Volgens onderzoeker Erik van Slobbe, betrokken bij KLIMAP, heeft Lumbricus met het proeftuinconcept waarin wetenschappers samen met gebruikers op zoek zijn gegaan naar effectieve maatregelen, uitstekend werk verricht. Werk waarop in KLIMAP goed kan worden voortgebouwd. Nieuw in KLIMAP is dat het programma via de methode van ‘ontwikkelpaden’ nadrukkelijk rekening houdt met onzekerheden rondom klimaatverandering. Maar bijvoorbeeld ook met mogelijke wijzigingen in landgebruik. Bij de ontwikkelpadenmethode ontstaan via het beantwoorden van ‘wat als vragen…’ een aantal denkbare richtingen in de opgave, zegt Van Slobbe: “Stel je voor dat het met de klimaatverandering ineens minder hard gaat, of juist veel harder dan we nu denken. Of dat het areaal landbouwgrond sterk terugloopt, danwel een omslag plaatsvindt van reguliere naar kringlooplandbouw.” Bij de start van Lumbricus was dit laatste nog nauwelijks aan de orde. Maar inmiddels is zo’n scenario zeker niet meer ondenkbaar, vindt Van Slobbe. Dan kun je er volgens hem dus maar beter rekening mee houden: “Op basis van de richtingen waarin de opgave zich beweegt, kunnen we beter gaan beoordelen wat - ongeacht de uiteindelijke opgave - no-regret maatregelen zijn, maatregelen die altijd zin hebben. Maar ook welke maatregelen op langere termijn weinig nut hebben, of misschien zelfs contraproductief.”

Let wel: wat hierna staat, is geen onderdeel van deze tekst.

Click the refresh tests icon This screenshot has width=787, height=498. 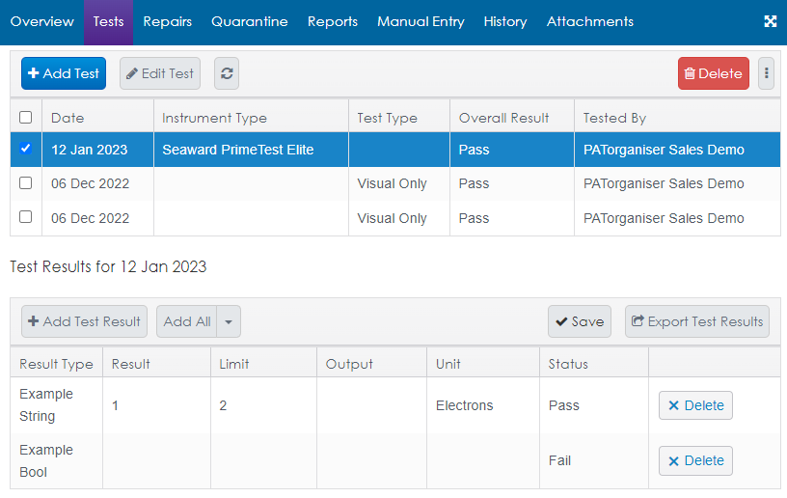[x=227, y=73]
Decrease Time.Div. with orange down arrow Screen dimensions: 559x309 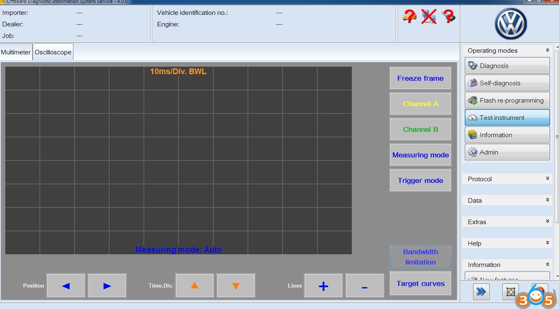(236, 286)
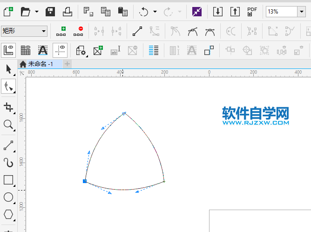Screen dimensions: 311x232
Task: Switch to the 未命名 -1 document tab
Action: (40, 64)
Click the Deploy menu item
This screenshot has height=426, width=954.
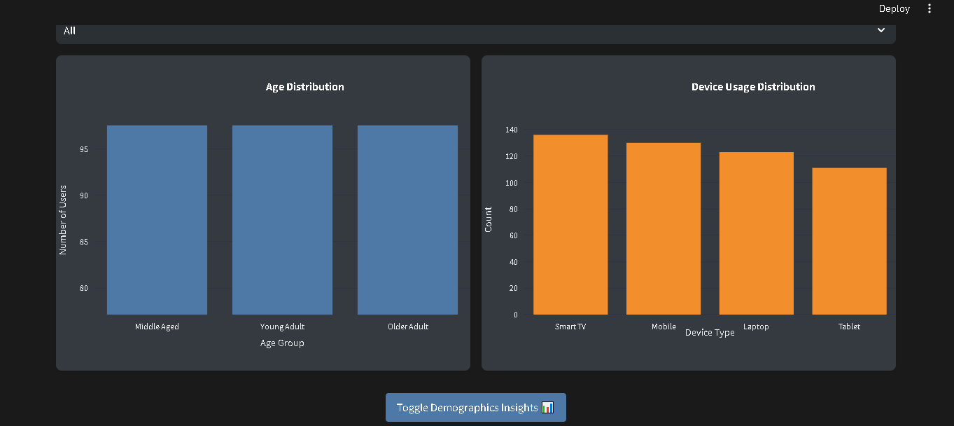[894, 8]
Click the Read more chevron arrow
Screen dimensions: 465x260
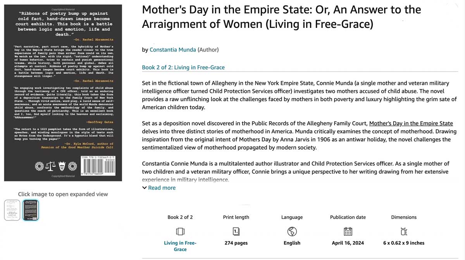pyautogui.click(x=145, y=188)
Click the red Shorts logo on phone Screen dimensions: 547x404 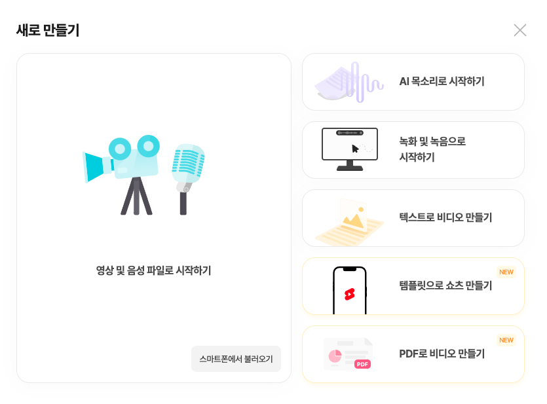pos(350,294)
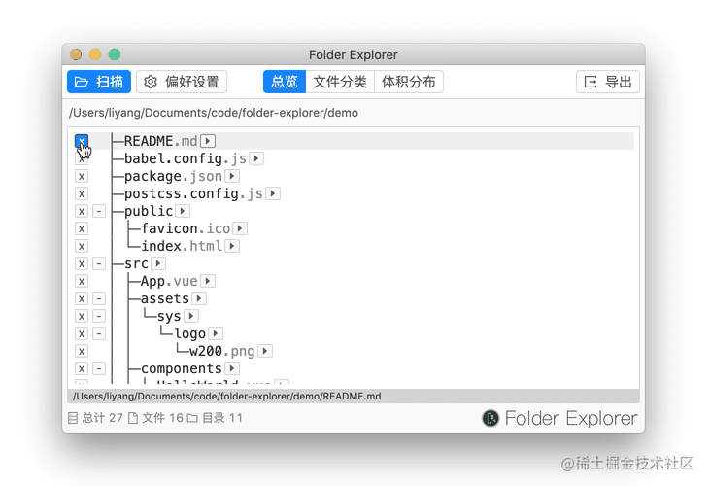709x486 pixels.
Task: Click the arrow icon beside index.html
Action: pos(232,246)
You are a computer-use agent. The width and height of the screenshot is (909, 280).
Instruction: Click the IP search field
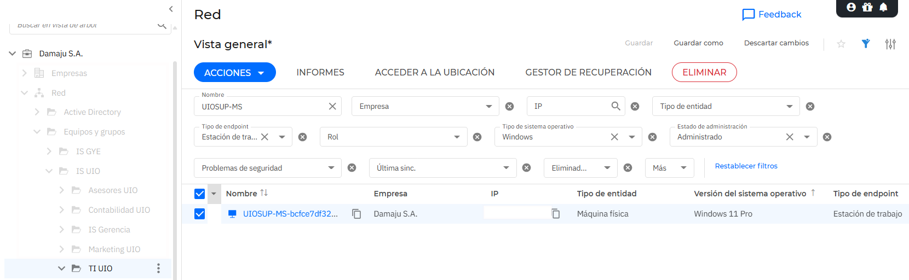click(x=568, y=106)
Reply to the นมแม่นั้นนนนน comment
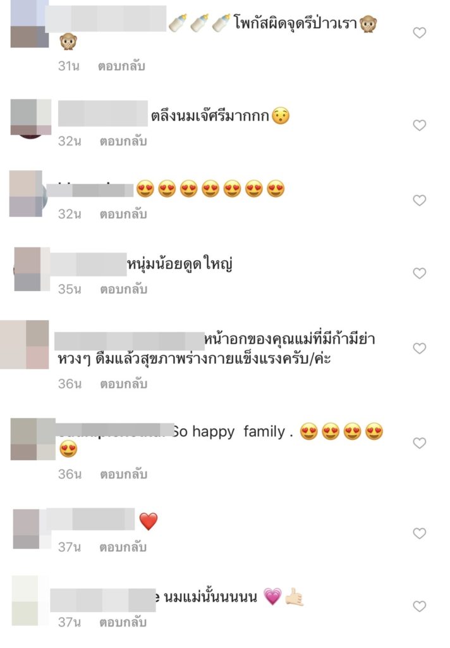The image size is (450, 648). click(x=123, y=622)
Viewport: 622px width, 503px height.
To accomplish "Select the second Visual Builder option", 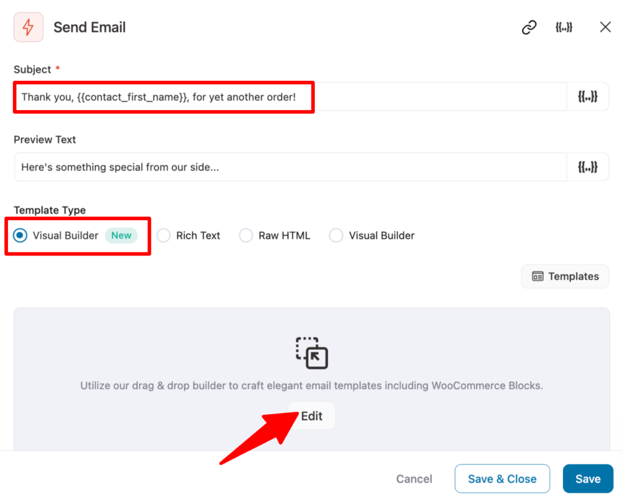I will [337, 235].
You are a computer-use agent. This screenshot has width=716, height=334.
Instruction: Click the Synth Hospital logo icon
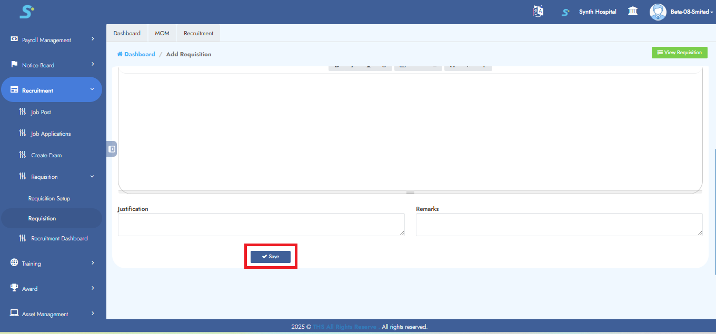coord(565,12)
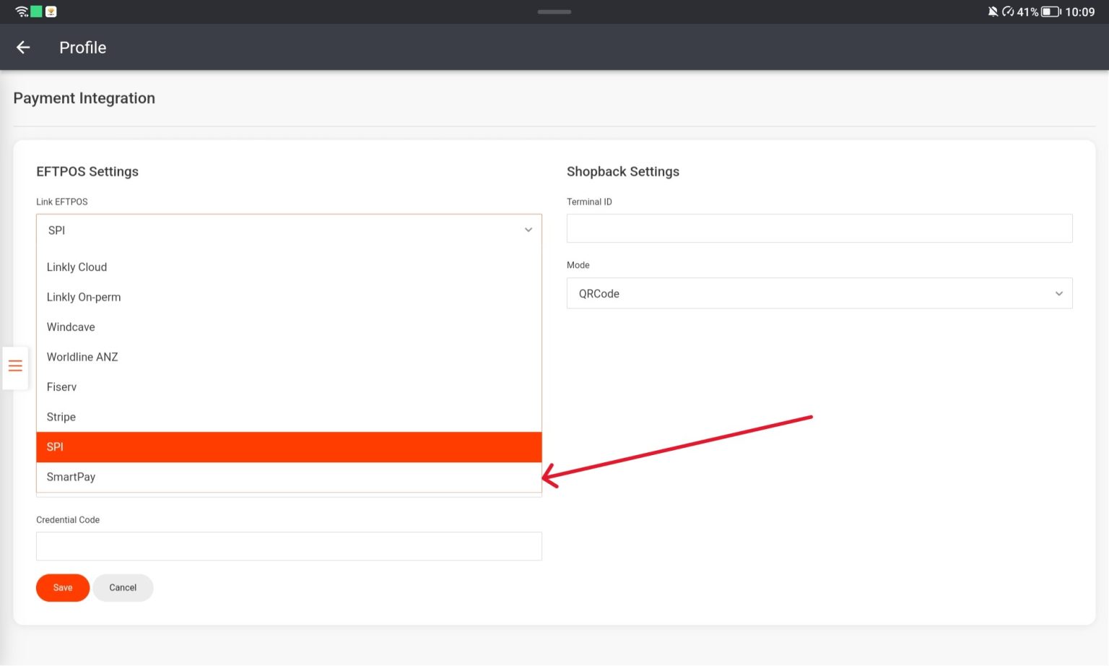Screen dimensions: 1109x666
Task: Select Stripe in the EFTPOS list
Action: [x=61, y=418]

De richting van autonome en klimatologische ontwikkelingen kunnen grote invloed hebben op de aard van de opgaven en het uiteindelijke doel, aldus Van Slobbe. “We zetten de combinatie van proeftuinen en modelleren uit Lumbricus voort en bedden dat in in de analysemethode van ontwikkelpaden.”

Lumbricus wordt in maart 2021 officieel afgesloten met een slotsymposium. In de loop van dit jaar komen alle eindresultaten van het programma beschikbaar, veelal in de vorm van Deltafacts. Het kennisprogramma KLIMAP heeft het Lumbricusstokje inmiddels overgenomen. Het doel blijft onveranderd: een klimaatrobuust water- en bodemsysteem op de zandgronden ten behoeve van landbouw, natuur en andere vormen van grondgebruik.